I was on BBC Radio Stoke this morning.
They wanted to talk about the local council's new tobacco control strategy that includes six "strategic priorities":
1. Helping tobacco users to quit
2. Helping young people to be tobacco free
3. Establishing ‘smokefree’ as the norm
4. Tackling cheap and illicit tobacco
5. Effective communications for tobacco control
6. Influencing change through advocacy
Specifically "one of the most important strategies in reducing the uptake of youth smoking is to reduce the rates of adult smoking in the city".
To achieve that children will be encouraged to ask (nag?) their parents to quit. In addition 'voluntary' smoking bans will be implemented in children's play areas and other public spaces.
Now that local authorities have been given the power to tackle 'public' health issues many more councils will undoubtedly follow suit.
Some already have. On Wednesday it was reported that:
The Take Seven Steps Out initiative has been launched by Norfolk County Council in a bid to reduce the risks of second-hand smoke to youngsters.
Bizarrely the campaign featured a man dressed as a giant kangaroo but that's par for the course.
Writing in today's Guardian, public health consultant Dr Lisa McNally admitted:
My team always tries to ensure that our campaigns involve me dressing up in something silly. Recently, my work outfits have included everything from an orange wig (anaphylaxis campaign) to a full length cigarette suit (Stoptober).
Is it just me or are most public health campaigns an extension of children's TV, frequently patronising and more than a little infantile?
More interesting perhaps was the confirmation that 'public' health is now firmly in the grip of local politicians and all the baggage that brings.
According to McNally:
Evenings will often see me in the council chamber. Since public health moved from the NHS into local government, I now work for politicians, and I’ll go along and face the scrutiny of my elected members.
Naturally, she finished her article with an ill-disguised plea for more funding:
There’s more we could be doing to improve people’s health, if only we had the time and resources. There is more that could be achieved through public health work and I constantly feel that we’re only scratching at the surface of that potential. Still, there’s always tomorrow.

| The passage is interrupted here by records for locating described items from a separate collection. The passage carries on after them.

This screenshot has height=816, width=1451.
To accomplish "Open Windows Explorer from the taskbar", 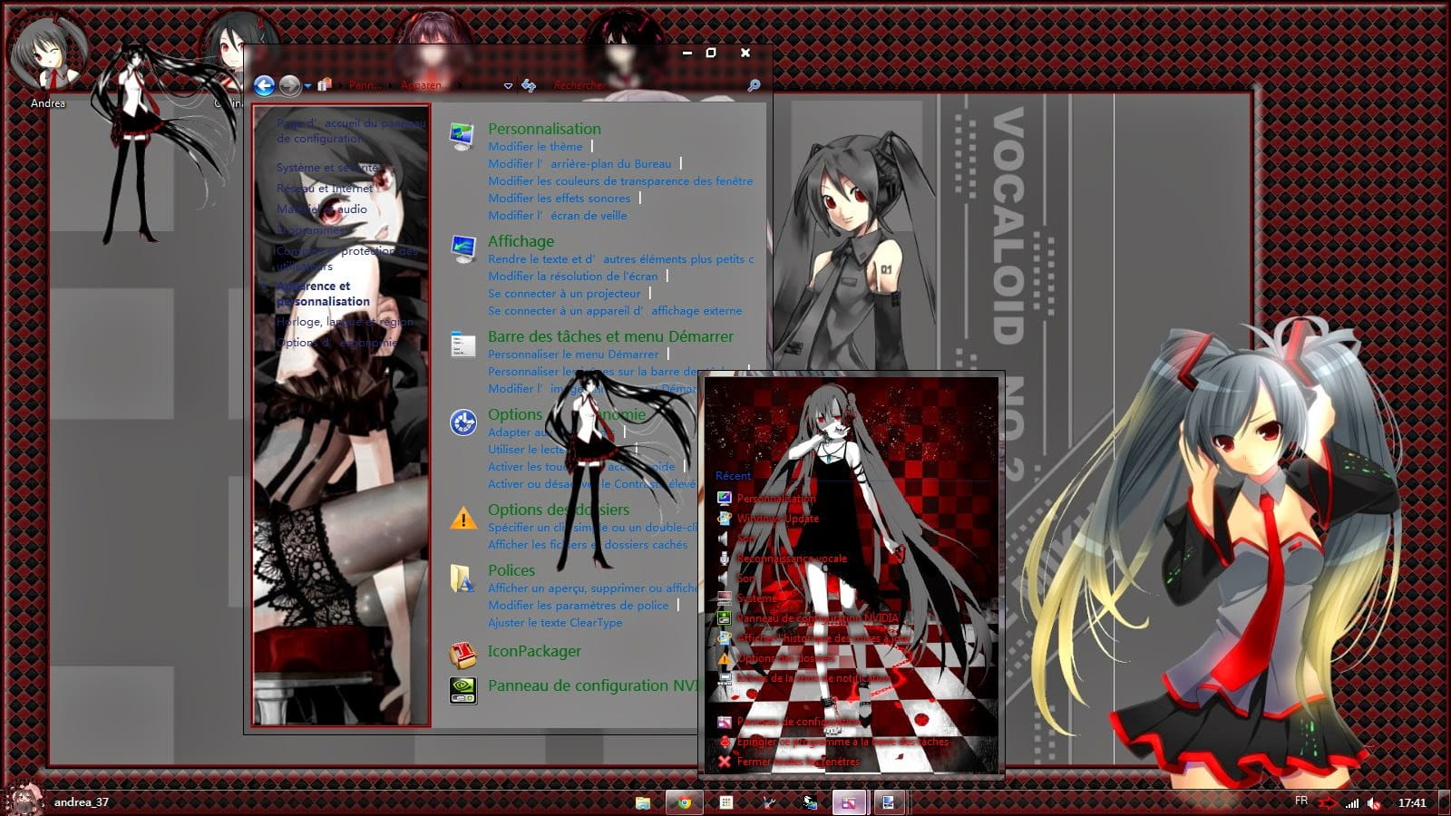I will [x=641, y=801].
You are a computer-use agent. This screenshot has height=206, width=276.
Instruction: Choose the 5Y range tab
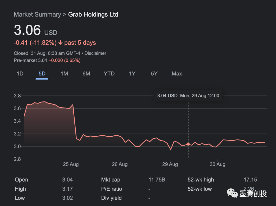pos(154,74)
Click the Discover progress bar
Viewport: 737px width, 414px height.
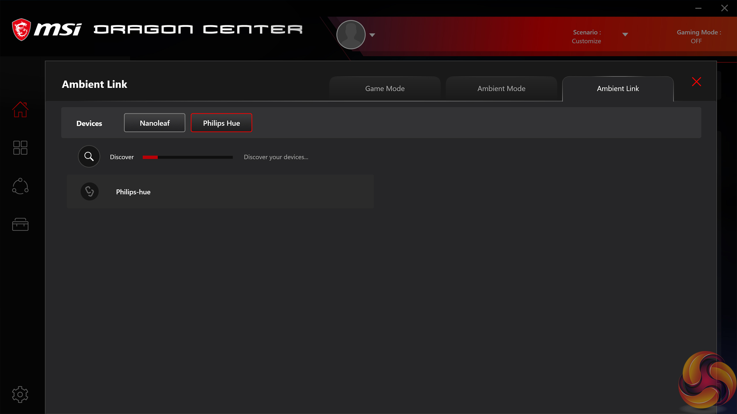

Another day – and another silly costume.
If 'public' health campaigners are "only scratching at the surface" of what can be achieved to change our lifestyles that's quite a terrifying, Orwellian thought.
The good news is that instead of a '1984' Big Brother type figure, Big Government will in future be disguised as an oversized cuddly toy or puppet.
That's the way to do it.
PS. McNally also wrote:
While this ‘big P’ politics part of my job can be scary, it’s not half as bad as the small ‘p’ politics. Public health operates today within the context of the nanny state debate, which at times can get fierce and personal. Once, after writing an article in a national newspaper about protecting people using mental health services from second-hand tobacco smoke I received a tide of hate mail. One chap called me a ‘left-wing, do-gooder, fascist bitch!’.
As readers know I don't condone such language but who created this climate of intolerance and abuse? 'Public' health campaigners have a lot to answer for.